Set down all of the records exactly, leaving none out.

Stored data entries
[Start of section]

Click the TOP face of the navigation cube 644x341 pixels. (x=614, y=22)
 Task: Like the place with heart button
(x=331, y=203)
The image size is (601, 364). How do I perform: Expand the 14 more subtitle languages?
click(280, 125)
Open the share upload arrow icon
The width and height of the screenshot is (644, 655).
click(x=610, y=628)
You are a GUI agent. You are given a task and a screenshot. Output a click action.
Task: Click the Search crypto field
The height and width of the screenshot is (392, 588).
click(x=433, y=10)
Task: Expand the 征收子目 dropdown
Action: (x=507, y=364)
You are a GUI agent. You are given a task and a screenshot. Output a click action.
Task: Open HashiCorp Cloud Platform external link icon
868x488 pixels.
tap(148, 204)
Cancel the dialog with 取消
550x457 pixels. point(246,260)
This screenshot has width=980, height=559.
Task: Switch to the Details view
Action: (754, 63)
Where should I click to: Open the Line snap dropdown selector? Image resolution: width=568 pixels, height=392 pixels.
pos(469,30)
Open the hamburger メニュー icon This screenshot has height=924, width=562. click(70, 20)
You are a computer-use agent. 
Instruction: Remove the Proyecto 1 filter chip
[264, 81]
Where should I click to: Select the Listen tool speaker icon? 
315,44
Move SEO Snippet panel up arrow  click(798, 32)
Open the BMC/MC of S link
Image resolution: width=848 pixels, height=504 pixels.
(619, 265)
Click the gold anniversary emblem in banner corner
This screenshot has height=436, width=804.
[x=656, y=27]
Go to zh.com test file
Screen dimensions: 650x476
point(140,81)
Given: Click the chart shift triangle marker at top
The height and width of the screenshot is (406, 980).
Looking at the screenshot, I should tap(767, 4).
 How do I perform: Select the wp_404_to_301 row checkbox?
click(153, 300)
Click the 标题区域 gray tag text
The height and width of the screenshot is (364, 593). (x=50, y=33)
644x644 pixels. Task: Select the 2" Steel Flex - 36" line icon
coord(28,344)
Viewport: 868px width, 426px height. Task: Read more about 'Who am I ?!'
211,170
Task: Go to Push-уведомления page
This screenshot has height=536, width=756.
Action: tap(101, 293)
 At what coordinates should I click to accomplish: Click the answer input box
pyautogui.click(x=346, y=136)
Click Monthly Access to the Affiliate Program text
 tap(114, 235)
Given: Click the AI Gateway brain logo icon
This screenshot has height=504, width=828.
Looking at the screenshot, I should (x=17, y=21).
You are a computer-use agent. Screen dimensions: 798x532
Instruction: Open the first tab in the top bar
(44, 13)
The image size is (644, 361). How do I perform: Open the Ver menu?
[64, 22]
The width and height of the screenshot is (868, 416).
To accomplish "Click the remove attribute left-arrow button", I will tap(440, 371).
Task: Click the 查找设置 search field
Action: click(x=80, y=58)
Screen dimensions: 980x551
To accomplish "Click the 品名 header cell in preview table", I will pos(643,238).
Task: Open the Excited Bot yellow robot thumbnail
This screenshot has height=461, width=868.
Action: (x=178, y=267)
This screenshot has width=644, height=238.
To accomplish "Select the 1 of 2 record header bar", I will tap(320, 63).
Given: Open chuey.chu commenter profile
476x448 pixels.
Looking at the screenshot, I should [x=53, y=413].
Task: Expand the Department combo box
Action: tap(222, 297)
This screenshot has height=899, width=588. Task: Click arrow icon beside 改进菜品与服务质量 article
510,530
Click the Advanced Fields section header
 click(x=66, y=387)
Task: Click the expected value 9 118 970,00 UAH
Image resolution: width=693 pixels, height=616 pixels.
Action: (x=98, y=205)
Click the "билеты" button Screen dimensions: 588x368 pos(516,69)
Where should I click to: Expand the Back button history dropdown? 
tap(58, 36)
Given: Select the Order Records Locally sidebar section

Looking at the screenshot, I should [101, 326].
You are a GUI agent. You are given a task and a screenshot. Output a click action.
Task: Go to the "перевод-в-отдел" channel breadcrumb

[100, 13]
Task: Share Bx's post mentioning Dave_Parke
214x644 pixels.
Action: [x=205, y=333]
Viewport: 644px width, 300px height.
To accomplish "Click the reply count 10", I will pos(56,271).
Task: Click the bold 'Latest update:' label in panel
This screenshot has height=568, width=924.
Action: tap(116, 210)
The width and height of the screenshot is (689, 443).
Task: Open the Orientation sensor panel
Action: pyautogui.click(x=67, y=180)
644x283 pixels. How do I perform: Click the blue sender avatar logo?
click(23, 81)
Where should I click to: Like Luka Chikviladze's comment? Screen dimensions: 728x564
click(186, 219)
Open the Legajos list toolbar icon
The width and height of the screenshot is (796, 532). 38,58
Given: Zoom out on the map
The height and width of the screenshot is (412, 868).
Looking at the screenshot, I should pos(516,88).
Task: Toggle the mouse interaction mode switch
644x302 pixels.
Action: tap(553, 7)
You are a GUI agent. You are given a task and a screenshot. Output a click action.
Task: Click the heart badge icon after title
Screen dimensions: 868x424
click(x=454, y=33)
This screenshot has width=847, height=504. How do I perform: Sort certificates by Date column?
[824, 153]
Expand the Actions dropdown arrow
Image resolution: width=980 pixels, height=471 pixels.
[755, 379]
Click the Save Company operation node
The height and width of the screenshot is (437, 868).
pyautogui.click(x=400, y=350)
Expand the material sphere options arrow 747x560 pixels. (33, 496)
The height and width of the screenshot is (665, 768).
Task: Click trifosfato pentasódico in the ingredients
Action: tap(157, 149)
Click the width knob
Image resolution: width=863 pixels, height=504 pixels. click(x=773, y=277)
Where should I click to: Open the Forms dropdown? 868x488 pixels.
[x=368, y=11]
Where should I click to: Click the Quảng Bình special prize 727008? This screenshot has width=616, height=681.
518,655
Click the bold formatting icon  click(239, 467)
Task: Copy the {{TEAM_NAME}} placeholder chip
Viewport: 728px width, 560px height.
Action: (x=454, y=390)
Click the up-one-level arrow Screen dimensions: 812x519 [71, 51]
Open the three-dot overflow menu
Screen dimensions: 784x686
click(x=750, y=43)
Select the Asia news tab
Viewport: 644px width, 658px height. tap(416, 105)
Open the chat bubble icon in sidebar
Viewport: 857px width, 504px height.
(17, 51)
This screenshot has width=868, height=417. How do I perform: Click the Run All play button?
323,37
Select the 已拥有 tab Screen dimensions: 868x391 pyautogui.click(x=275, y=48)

[End of section]

#### [RESPONSE]
Click the TOP face of the navigation cube 644x341 pixels. (x=614, y=22)
 Task: Like the place with heart button
(x=331, y=203)
The image size is (601, 364). How do I perform: Expand the 14 more subtitle languages?
click(280, 125)
Open the share upload arrow icon
The width and height of the screenshot is (644, 655).
click(x=610, y=628)
You are a GUI agent. You are given a task and a screenshot. Output a click action.
Task: Click the Search crypto field
The height and width of the screenshot is (392, 588).
click(x=433, y=10)
Task: Expand the 征收子目 dropdown
Action: (x=507, y=364)
You are a GUI agent. You are given a task and a screenshot. Output a click action.
Task: Open HashiCorp Cloud Platform external link icon
868x488 pixels.
tap(148, 204)
Cancel the dialog with 取消
550x457 pixels. point(246,260)
This screenshot has width=980, height=559.
Task: Switch to the Details view
Action: (754, 63)
Where should I click to: Open the Line snap dropdown selector? Image resolution: width=568 pixels, height=392 pixels.
pos(469,30)
Open the hamburger メニュー icon This screenshot has height=924, width=562. click(70, 20)
You are a computer-use agent. 
Instruction: Remove the Proyecto 1 filter chip
[264, 81]
Where should I click to: Select the Listen tool speaker icon? 
315,44
Move SEO Snippet panel up arrow  click(798, 32)
Open the BMC/MC of S link
Image resolution: width=848 pixels, height=504 pixels.
(619, 265)
Click the gold anniversary emblem in banner corner
This screenshot has height=436, width=804.
[x=656, y=27]
Go to zh.com test file
Screen dimensions: 650x476
point(140,81)
Given: Click the chart shift triangle marker at top
The height and width of the screenshot is (406, 980).
Looking at the screenshot, I should tap(767, 4).
 How do I perform: Select the wp_404_to_301 row checkbox?
click(153, 300)
Click the 标题区域 gray tag text
The height and width of the screenshot is (364, 593). (x=50, y=33)
644x644 pixels. Task: Select the 2" Steel Flex - 36" line icon
coord(28,344)
Viewport: 868px width, 426px height. Task: Read more about 'Who am I ?!'
211,170
Task: Go to Push-уведомления page
This screenshot has height=536, width=756.
Action: tap(101, 293)
 At what coordinates should I click to accomplish: Click the answer input box
pyautogui.click(x=346, y=136)
Click Monthly Access to the Affiliate Program text
 tap(114, 235)
Given: Click the AI Gateway brain logo icon
This screenshot has height=504, width=828.
Looking at the screenshot, I should (x=17, y=21).
You are a computer-use agent. Screen dimensions: 798x532
Instruction: Open the first tab in the top bar
(44, 13)
The image size is (644, 361). How do I perform: Open the Ver menu?
[64, 22]
The width and height of the screenshot is (868, 416).
To accomplish "Click the remove attribute left-arrow button", I will tap(440, 371).
Task: Click the 查找设置 search field
Action: click(x=80, y=58)
Screen dimensions: 980x551
To accomplish "Click the 品名 header cell in preview table", I will pos(643,238).
Task: Open the Excited Bot yellow robot thumbnail
This screenshot has height=461, width=868.
Action: (x=178, y=267)
This screenshot has width=644, height=238.
To accomplish "Select the 1 of 2 record header bar", I will tap(320, 63).
Given: Open chuey.chu commenter profile
476x448 pixels.
Looking at the screenshot, I should [x=53, y=413].
Task: Expand the Department combo box
Action: tap(222, 297)
This screenshot has height=899, width=588. Task: Click arrow icon beside 改进菜品与服务质量 article
510,530
Click the Advanced Fields section header
 click(x=66, y=387)
Task: Click the expected value 9 118 970,00 UAH
Image resolution: width=693 pixels, height=616 pixels.
Action: (x=98, y=205)
Click the "билеты" button Screen dimensions: 588x368 pos(516,69)
Where should I click to: Expand the Back button history dropdown? 
tap(58, 36)
Given: Select the Order Records Locally sidebar section

Looking at the screenshot, I should [101, 326].
You are a GUI agent. You are given a task and a screenshot. Output a click action.
Task: Go to the "перевод-в-отдел" channel breadcrumb

[100, 13]
Task: Share Bx's post mentioning Dave_Parke
214x644 pixels.
Action: [x=205, y=333]
Viewport: 644px width, 300px height.
To accomplish "Click the reply count 10", I will pos(56,271).
Task: Click the bold 'Latest update:' label in panel
This screenshot has height=568, width=924.
Action: tap(116, 210)
The width and height of the screenshot is (689, 443).
Task: Open the Orientation sensor panel
Action: pyautogui.click(x=67, y=180)
644x283 pixels. How do I perform: Click the blue sender avatar logo?
click(23, 81)
Where should I click to: Like Luka Chikviladze's comment? Screen dimensions: 728x564
click(186, 219)
Open the Legajos list toolbar icon
The width and height of the screenshot is (796, 532). 38,58
Given: Zoom out on the map
The height and width of the screenshot is (412, 868).
Looking at the screenshot, I should pos(516,88).
Task: Toggle the mouse interaction mode switch
644x302 pixels.
Action: tap(553, 7)
You are a GUI agent. You are given a task and a screenshot. Output a click action.
Task: Click the heart badge icon after title
Screen dimensions: 868x424
click(x=454, y=33)
This screenshot has width=847, height=504. How do I perform: Sort certificates by Date column?
[824, 153]
Expand the Actions dropdown arrow
Image resolution: width=980 pixels, height=471 pixels.
[755, 379]
Click the Save Company operation node
The height and width of the screenshot is (437, 868).
pyautogui.click(x=400, y=350)
Expand the material sphere options arrow 747x560 pixels. (33, 496)
The height and width of the screenshot is (665, 768).
Task: Click trifosfato pentasódico in the ingredients
Action: tap(157, 149)
Click the width knob
Image resolution: width=863 pixels, height=504 pixels. click(x=773, y=277)
Where should I click to: Open the Forms dropdown? 868x488 pixels.
[x=368, y=11]
Where should I click to: Click the Quảng Bình special prize 727008? This screenshot has width=616, height=681.
518,655
Click the bold formatting icon  click(239, 467)
Task: Copy the {{TEAM_NAME}} placeholder chip
Viewport: 728px width, 560px height.
Action: (x=454, y=390)
Click the up-one-level arrow Screen dimensions: 812x519 [71, 51]
Open the three-dot overflow menu
Screen dimensions: 784x686
click(x=750, y=43)
Select the Asia news tab
Viewport: 644px width, 658px height. tap(416, 105)
Open the chat bubble icon in sidebar
Viewport: 857px width, 504px height.
(17, 51)
This screenshot has width=868, height=417. How do I perform: Click the Run All play button?
323,37
Select the 已拥有 tab Screen dimensions: 868x391 pyautogui.click(x=275, y=48)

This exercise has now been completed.